§ EXERCISE REQUIREMENTS
Nothing in the listing may be skipped; transcribe all of it as written.

------ MATERIAL FOR THIS TASK ------

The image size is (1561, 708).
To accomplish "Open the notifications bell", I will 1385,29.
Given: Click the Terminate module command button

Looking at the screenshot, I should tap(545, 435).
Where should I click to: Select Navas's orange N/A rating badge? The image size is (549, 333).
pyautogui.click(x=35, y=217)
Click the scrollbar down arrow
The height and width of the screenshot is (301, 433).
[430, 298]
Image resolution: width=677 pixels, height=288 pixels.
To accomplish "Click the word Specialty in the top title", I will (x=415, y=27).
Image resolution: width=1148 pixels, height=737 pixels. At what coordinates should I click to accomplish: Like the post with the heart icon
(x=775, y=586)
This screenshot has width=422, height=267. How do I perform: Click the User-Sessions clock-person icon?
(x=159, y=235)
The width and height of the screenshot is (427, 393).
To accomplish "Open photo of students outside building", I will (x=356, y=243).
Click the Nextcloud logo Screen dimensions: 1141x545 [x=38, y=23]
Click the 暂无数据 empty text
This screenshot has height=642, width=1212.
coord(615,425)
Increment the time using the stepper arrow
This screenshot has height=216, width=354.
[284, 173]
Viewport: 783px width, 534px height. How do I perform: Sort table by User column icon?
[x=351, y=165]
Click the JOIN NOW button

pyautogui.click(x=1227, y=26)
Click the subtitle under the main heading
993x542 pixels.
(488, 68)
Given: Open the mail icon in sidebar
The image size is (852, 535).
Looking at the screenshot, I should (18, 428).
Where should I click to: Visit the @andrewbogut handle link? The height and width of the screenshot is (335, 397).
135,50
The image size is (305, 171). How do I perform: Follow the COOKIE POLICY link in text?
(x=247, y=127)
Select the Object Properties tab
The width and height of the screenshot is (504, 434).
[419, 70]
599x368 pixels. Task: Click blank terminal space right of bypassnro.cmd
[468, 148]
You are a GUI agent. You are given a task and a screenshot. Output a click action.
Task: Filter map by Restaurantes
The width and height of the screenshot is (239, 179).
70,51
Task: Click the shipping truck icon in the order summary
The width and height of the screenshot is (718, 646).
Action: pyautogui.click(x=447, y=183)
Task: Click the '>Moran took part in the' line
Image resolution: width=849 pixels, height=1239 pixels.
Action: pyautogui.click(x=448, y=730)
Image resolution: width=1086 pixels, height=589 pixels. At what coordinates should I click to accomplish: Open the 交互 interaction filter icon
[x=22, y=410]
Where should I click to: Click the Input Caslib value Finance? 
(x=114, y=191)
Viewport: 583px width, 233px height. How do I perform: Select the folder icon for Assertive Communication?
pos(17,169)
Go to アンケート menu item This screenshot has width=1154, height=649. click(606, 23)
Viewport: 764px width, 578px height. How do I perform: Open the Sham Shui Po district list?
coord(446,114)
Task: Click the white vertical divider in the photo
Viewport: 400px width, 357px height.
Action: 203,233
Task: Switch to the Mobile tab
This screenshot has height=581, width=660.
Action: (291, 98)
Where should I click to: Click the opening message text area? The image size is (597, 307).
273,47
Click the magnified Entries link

------

§ EXPECTED ANSWER
The image size is (1561, 708).
To accomplish "Open the notifications bell", I will 1385,29.
Given: Click the Terminate module command button

Looking at the screenshot, I should tap(545, 435).
Where should I click to: Select Navas's orange N/A rating badge? The image size is (549, 333).
pyautogui.click(x=35, y=217)
Click the scrollbar down arrow
The height and width of the screenshot is (301, 433).
[430, 298]
Image resolution: width=677 pixels, height=288 pixels.
To accomplish "Click the word Specialty in the top title", I will (x=415, y=27).
Image resolution: width=1148 pixels, height=737 pixels. At what coordinates should I click to accomplish: Like the post with the heart icon
(x=775, y=586)
This screenshot has width=422, height=267. How do I perform: Click the User-Sessions clock-person icon?
(x=159, y=235)
The width and height of the screenshot is (427, 393).
To accomplish "Open photo of students outside building", I will (x=356, y=243).
Click the Nextcloud logo Screen dimensions: 1141x545 [x=38, y=23]
Click the 暂无数据 empty text
This screenshot has height=642, width=1212.
coord(615,425)
Increment the time using the stepper arrow
This screenshot has height=216, width=354.
[284, 173]
Viewport: 783px width, 534px height. How do I perform: Sort table by User column icon?
[x=351, y=165]
Click the JOIN NOW button

pyautogui.click(x=1227, y=26)
Click the subtitle under the main heading
993x542 pixels.
(488, 68)
Given: Open the mail icon in sidebar
The image size is (852, 535).
Looking at the screenshot, I should (18, 428).
Where should I click to: Visit the @andrewbogut handle link? The height and width of the screenshot is (335, 397).
135,50
The image size is (305, 171). How do I perform: Follow the COOKIE POLICY link in text?
(x=247, y=127)
Select the Object Properties tab
The width and height of the screenshot is (504, 434).
[419, 70]
599x368 pixels. Task: Click blank terminal space right of bypassnro.cmd
[468, 148]
You are a GUI agent. You are given a task and a screenshot. Output a click action.
Task: Filter map by Restaurantes
The width and height of the screenshot is (239, 179).
70,51
Task: Click the shipping truck icon in the order summary
The width and height of the screenshot is (718, 646).
Action: pyautogui.click(x=447, y=183)
Task: Click the '>Moran took part in the' line
Image resolution: width=849 pixels, height=1239 pixels.
Action: pyautogui.click(x=448, y=730)
Image resolution: width=1086 pixels, height=589 pixels. At what coordinates should I click to accomplish: Open the 交互 interaction filter icon
[x=22, y=410]
Where should I click to: Click the Input Caslib value Finance? 
(x=114, y=191)
Viewport: 583px width, 233px height. How do I perform: Select the folder icon for Assertive Communication?
pos(17,169)
Go to アンケート menu item This screenshot has width=1154, height=649. click(606, 23)
Viewport: 764px width, 578px height. How do I perform: Open the Sham Shui Po district list?
coord(446,114)
Task: Click the white vertical divider in the photo
Viewport: 400px width, 357px height.
Action: 203,233
Task: Switch to the Mobile tab
This screenshot has height=581, width=660.
Action: (291, 98)
Where should I click to: Click the opening message text area? The image size is (597, 307).
273,47
Click the magnified Entries link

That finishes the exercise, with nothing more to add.